### Work task
Look for the word "Open" in the data below, and copy every line that holds it.

Stored dataset items

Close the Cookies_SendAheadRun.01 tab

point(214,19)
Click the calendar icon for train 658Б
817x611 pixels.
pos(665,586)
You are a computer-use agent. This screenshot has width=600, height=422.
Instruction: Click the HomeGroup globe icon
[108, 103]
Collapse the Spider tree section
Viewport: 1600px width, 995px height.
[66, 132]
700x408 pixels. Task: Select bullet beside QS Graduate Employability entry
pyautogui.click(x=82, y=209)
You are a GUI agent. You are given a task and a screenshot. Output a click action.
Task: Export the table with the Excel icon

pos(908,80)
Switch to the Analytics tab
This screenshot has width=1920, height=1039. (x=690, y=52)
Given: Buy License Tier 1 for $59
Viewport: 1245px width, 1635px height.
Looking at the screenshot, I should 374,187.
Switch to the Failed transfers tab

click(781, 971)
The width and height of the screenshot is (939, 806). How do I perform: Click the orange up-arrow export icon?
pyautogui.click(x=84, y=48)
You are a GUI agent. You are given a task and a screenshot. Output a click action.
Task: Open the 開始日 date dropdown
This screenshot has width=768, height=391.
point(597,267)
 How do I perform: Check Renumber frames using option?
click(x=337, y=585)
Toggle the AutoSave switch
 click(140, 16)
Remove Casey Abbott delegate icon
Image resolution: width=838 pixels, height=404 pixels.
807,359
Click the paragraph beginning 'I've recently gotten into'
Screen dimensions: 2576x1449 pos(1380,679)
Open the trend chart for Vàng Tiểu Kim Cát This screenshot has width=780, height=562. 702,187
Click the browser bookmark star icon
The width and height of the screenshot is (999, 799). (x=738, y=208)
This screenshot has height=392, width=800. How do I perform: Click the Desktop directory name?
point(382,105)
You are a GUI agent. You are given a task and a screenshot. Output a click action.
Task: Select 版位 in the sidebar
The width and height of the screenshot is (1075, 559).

### Exercise solution
Task: Open the 開始日 date dropdown
Open the trend chart for Vàng Tiểu Kim Cát This screenshot has width=780, height=562. 702,187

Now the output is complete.